Carnaval do Rio marcado por ligações ao tráfico de droga e ao jogo do bicho

Camarotes da Escola de Samba da Mangueira estavam ligados por um túnel a uma "boca de fumo" do tráfico. "Aviõezinhos" vendem droga à frente de agentes fortemente armados

a O rapaz não pára. Grita, ri. Aborda desconhecidos e ignora o ritmo do samba. Ao lado, dezenas de mulheres semidespidas fazem jus à folia da época. Rufam tambores, insinuam-se liberdades tropicais. Uma algazarra: um sem-número de pequenas bancas, de churrasco, de cerveja fresca. De abraços e de beijos na boca. O rapaz continua a gritar. "Maconha, coca, crack, olha o Carnaval." Há um certo ritmo no marketing. "Olha a promoção, trouxinha na promoção." Ao lado, em redor do Palácio do Samba, vários polícias ostentam metralhadoras. Exibem coletes à prova de bala e formam um cordão ao longo da Rua Ana Néry, que dá acesso ao Morro (Favela) da Mangueira, perto do bairro do Maracanã, zona norte do Rio de Janeiro. No sábado à tarde, mais adolescentes lançavam o mesmo cântico "Coca, maconha, crack." São os "aviõezinhos" do tráfico a desfilarem à frente de agentes de segurança fortemente armados. A multidão dançava, assediava. Impunha-se uma descompassada sintonia. Começou a sair a bateria da Escola da Mangueira, uma das mais famosas e a que reúne a maior fatia do afecto dos cariocas. A escola que este ano está assombrada por ligações com o tráfico de droga. Um dos polícias admite que não pode falar, olha para o lado. "Se tem ligações com o Tuchinha ou não, é mistério. Sei é que é a melhor escola do Rio, do mundo", atira uma dos foliões. O "Tuchinha" é figura no Morro da Mangueira, é o chefe do tráfico. "Só não vê que isto é o território do Tuchinha quem não quiser", dispara uma mulata.
O túnel e o "micro-ondas"
Em Janeiro foi descoberta uma passagem secreta entre um dos camarotes na quadra Estação Primeira da Mangueira e os locais de venda de droga do morro, as "bocas de fumo". O túnel permitia a Francisco Testas Monteiro, o Tuchinha, assistir ao desfile e vender droga num compartimento VIP. E fugir da polícia, quando necessário. Ele é o co-autor da música que a Mangueira levou ontem ao desfile.

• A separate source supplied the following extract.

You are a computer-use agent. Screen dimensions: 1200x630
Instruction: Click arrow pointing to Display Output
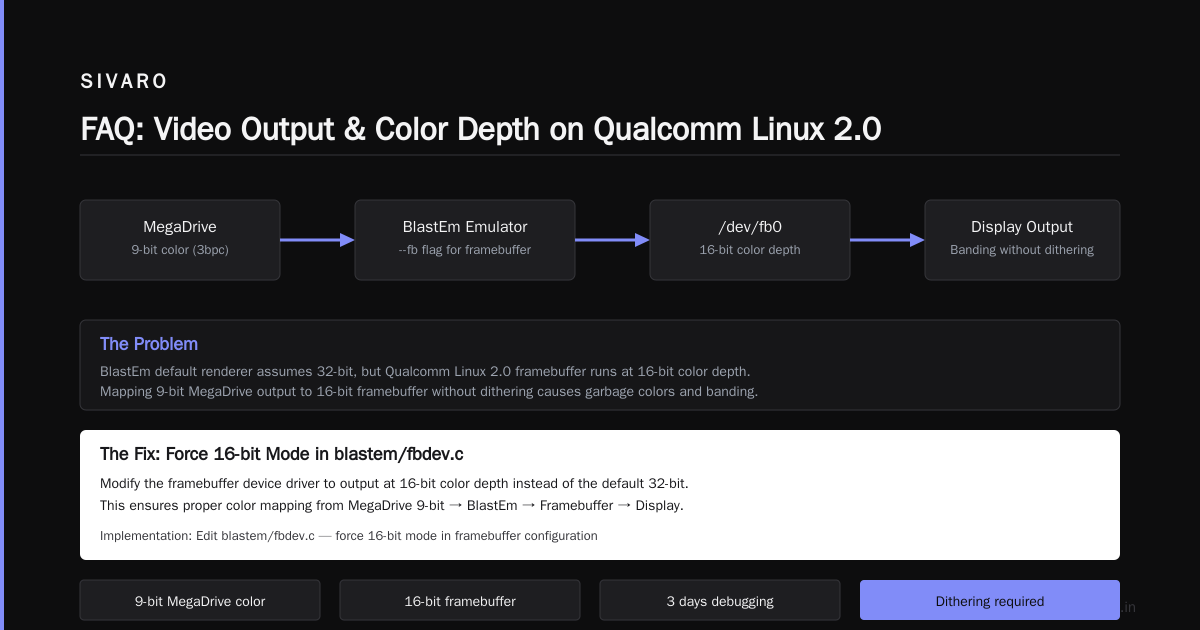(x=887, y=240)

No dia em que foi descoberta a passagem secreta, um batalhão de agentes especiais destruiu uma fortaleza que os traficantes ergueram para enfrentar a polícia. Num dos "anexos" foram encontradas várias ossadas, crânios. Era o "micro-ondas", o local onde os traficantes queimam dissidentes, bufos, caloteiros.
Há uma semana, o chefe da Polícia Civil do Rio, Gilberto Ribeiro reconhecia, em entrevista à Rádio CBN, a miríade de teias que se tecem na cidade, fundamentalmente no Carnaval. "É lamentável, mas a gente sabe também que hoje o poder do tráfico é muito grande, então é difícil impedir, de forma clara, a acção dos traficantes nesse evento cultural." Ribeiro estabeleceu depois a ligação entre os vários retalhos da manta. "Por isso, a gente vê o Tuchinha fazendo samba e o ex-presidente envolvido no casamento de um traficante. São ligações ruins, e acho que não contribuem para fortalecer uma imagem positiva da escola de samba, mas é uma realidade."
Em Novembro, o então presidente da Estação Primeira da Mangueira, Percival Pires, foi filmado no casamento "simbólico" de Jacqueline Morais e Luíz Fernando da Costa, o Fernandinho Beira-Mar, considerado o maior traficante de armas e drogas do Brasil. Beira-Mar estava e está detido, a mulher, Jacqueline, controlava os negócios do exterior. Acabou detida dias depois. Na festa, Percival Pires ofereceu um diploma. E fez uma homenagem ao casal: "Tanto o Fernandinho como a Jacqueline fizeram muito pela Mangueira." Depois da divulgação do vídeo, Percival foi forçado a demitir-se. Eli Gonçalves da Silva, a Chininha, assumiu a presidência da Estação da Mangueira. Uma semana depois, foi obrigada a depor sobre a passagem secreta. Garantiu que desconhecia o corredor. Dados do Instituto de Segurança Pública revelam que, durante os ensaios de Carnaval, de Setembro a Janeiro, o número de apreensões de droga nas imediações do Morro da Mangueira diminuem 170 por por cento. A Polícia Civil estima que no mesmo período os lucros de Tuchinha tenham aumentado na mesma proporção.